How Much Time Do You Need to Study for the LSAT?

  • /Reviewed by: Matt Riley
  • BPPcolin-lsat-blog-earlystudy1

    People always ask how late is too late to start studying for the LSAT. My opinion is that six weeks should be more or less the absolute bare minimum, so if you’re shooting for February and haven’t yet opened any books, you might want to retool your plans. As a rule, more study time is a good thing. You can definitely start too late. But can you start too early?

    First of all, let me first say that devoting time to LSAT study shouldn’t be measured in just weeks or months. You can definitely study for the LSAT in two months and reach your full potential within that time, as long as you have lots of time within those two months. So you need to be thinking about study hours, not just calendar days. Ideally, you want to be doing the vast majority of every single available LSAT question, so if you condense that into two months or spread it out to four, it’ll still be same amount of time (let’s say 300 hours, for the sake of argument).

    One more thing to understand: once you do those 300 hours (or however long it takes you to exhaust all the material), there’s nothing else. There are only so many released LSATs. You can redo problems, but then you have to go back and erase everything you’ve done, or buy new books, and you’re also running into the problem of remembering questions (more a concern for Reading Comp). If possible, it’s a situation that you generally want to avoid. If you started studying extremely intensely for June right now, you’d run out of material by April. Then you’d have to redo everything. Also, you’d be super-burned-out from 5 months of straight study. You’d be much better off starting in March or April. Study intensely, do all the work, build lots of momentum, and you’re ready to go on June 7th.

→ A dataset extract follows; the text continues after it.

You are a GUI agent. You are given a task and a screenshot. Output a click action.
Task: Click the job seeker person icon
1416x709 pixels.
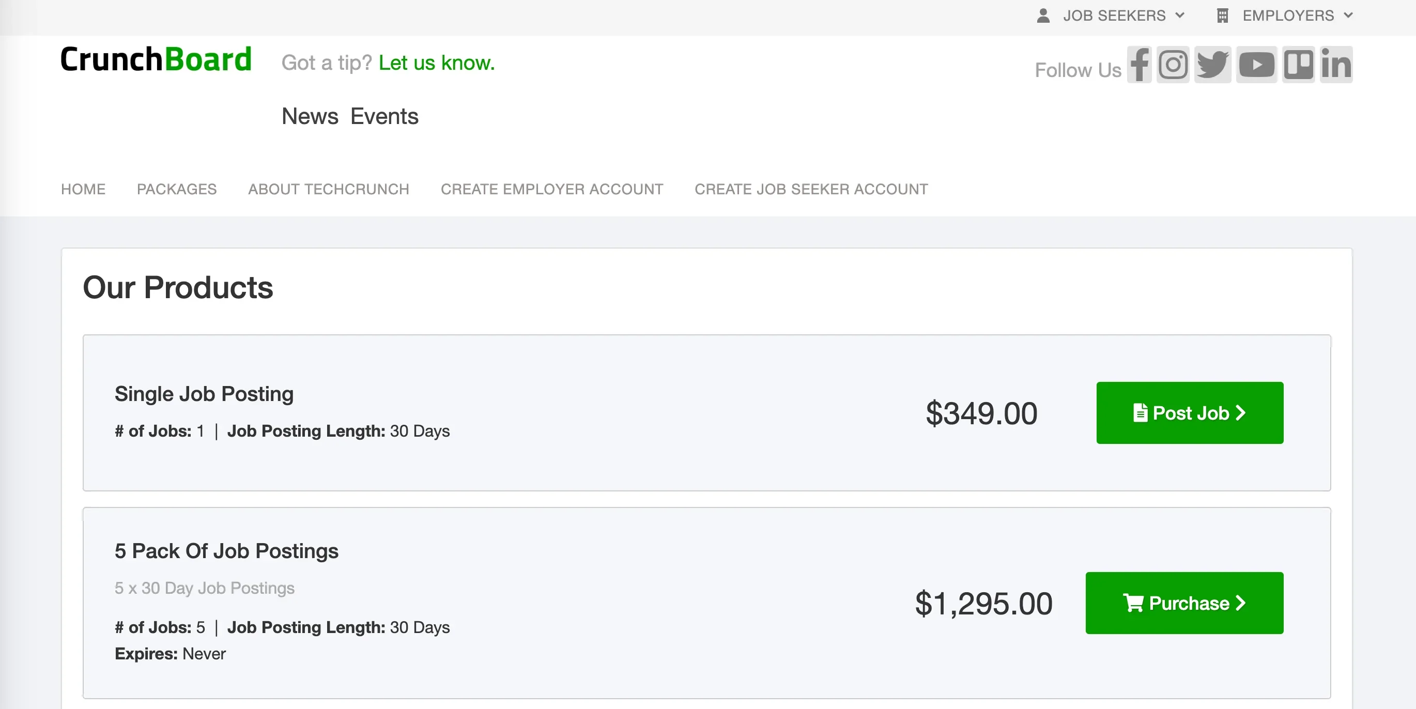[1043, 15]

    I really think the only time you want to consider starting way in advance (5+ months) is if you have extremely little time. People are always surprised at just how much work studying for the test can be (20 hours per week [or much, much more] is totally normal), so if you work 60 hours a week and have 8 kids, you might want to start a bit early.

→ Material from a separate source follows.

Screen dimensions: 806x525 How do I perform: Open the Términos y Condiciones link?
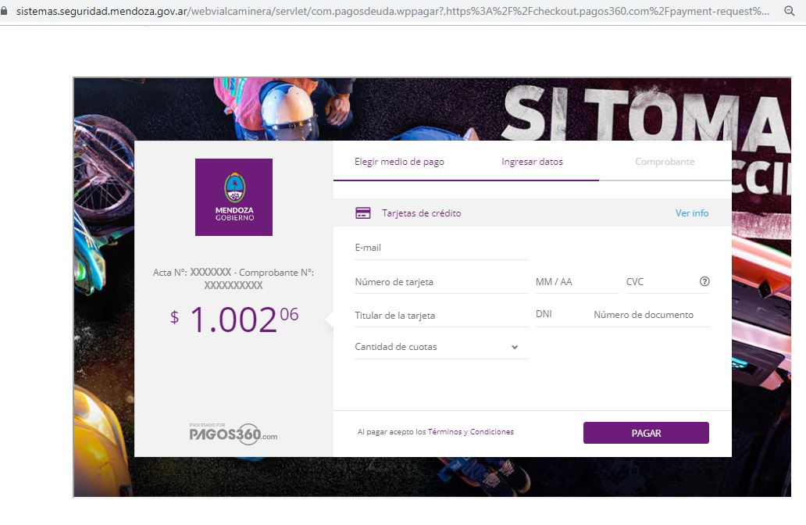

    All things being equal, though, this isn’t 100% totally ideal, so if you have the time you should condense it to 2-3 months. You won’t be studying less; it’ll just be more concentrated. This causes you to build lots of momentum, and prevents burnout. As long as you hit the ground running from your first day of study, and don’t let up until test day, the vast majority of people find that that’s all the time they need.